With that plan in place, I put together a Python project that is capable of rendering a set of widgets to a BMP file using the Pillow library. (Users of the open source code can configure a YAML file with a few different parameters to suit their needs.) The YAML file controls the width and height of the final dashboard and the total number of rows and columns for widget locations. And the YAML file controls the parameters for each widget they'd like to use. There are currently five types of widgets available, but the code could be expanded upon to support more. The current ones are:
- Calendar: Specify any number of Google and/or Exchange calendars. The dashboard will query for today's events and merge the lists.
- WMATA: Set an origin station, an end-of-the-line station on the same line, and an API key, and the dashboard will query the WMATA API for the next train arrival prediction for the origin station.
- Message: It checks a specified URL and displays the text response, which allows me to send reminders to myself.
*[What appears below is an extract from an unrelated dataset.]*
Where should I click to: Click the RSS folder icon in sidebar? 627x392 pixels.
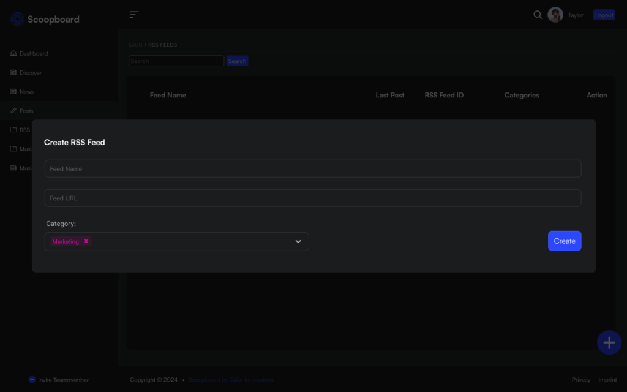pos(13,130)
I built another service that I can text messages to, which this code will then query.
- Weather: It seems like there are limited free weather APIs these days. Therefore I had to turn to OpenWeatherMap for this project. Set an API key and location ZIP here and the dashboard will render the current temp, high and low temps, and the current weather.
- News: Set any number of RSS feeds, and the dashboard will display a merged list of the most recent posts from those feeds.
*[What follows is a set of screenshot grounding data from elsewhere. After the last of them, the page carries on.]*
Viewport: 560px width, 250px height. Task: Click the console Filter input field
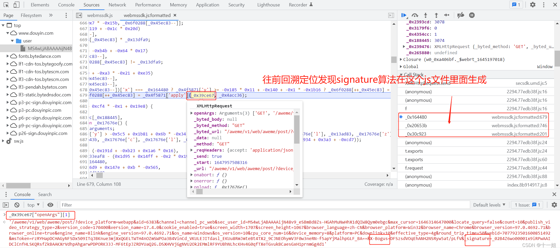click(x=265, y=205)
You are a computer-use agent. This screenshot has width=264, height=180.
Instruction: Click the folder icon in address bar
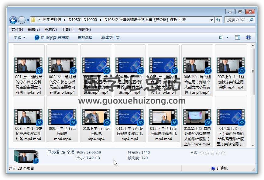click(33, 20)

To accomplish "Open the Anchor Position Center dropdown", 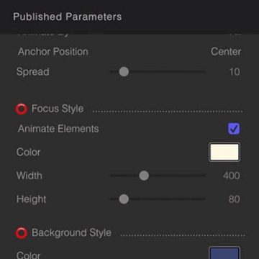I will [x=226, y=52].
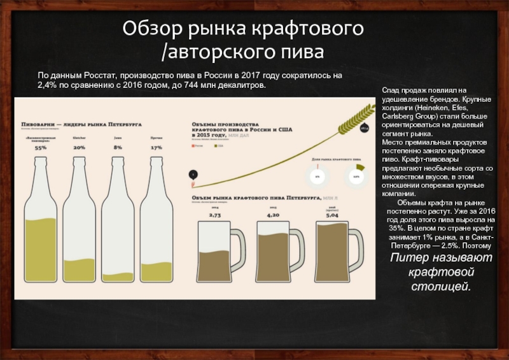Image resolution: width=509 pixels, height=360 pixels.
Task: Click the 'Спад продаж повлиял' paragraph
Action: tap(435, 141)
This is where I am less qualified. I've designed a small amount of 3D printed objects, but by no way did I feel this would be a slam dunk for me. However, the two pieces shown below, when printed, turned out great and ended up being perfect for this project. The front is a sloped case with an opening size based on the dimensions provide by Waveshare, and a back set to snap into the front. The original print was basic white, so to give it some life I spray-painted it gloss blue.
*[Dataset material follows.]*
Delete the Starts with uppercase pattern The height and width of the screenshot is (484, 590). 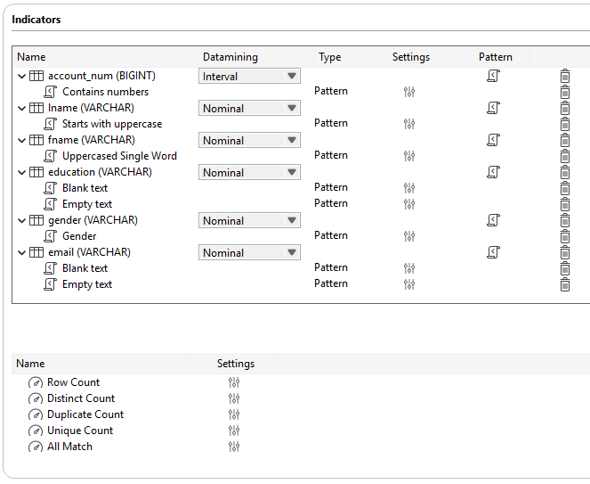565,124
With the code tested and functional and with the case painted and prepped, I began assembly. Most pieces fit properly, with the exception of the HAT connector on the bottom of the display driver -- my screw holes where about three millimeters too short so the PCB sits at an odd angle. Also, I intended to secure the back of the build with screws, but the back snapped in fairly tightly so that was not necessary.Recreating This
The code powering this is available as an open source project and you can download the STL files, all linked with this project. All the steps needed to get the code up and running on your machine and on a new Pi installation are all in the Readme file for the project. Feel free to expand the code as you see fit!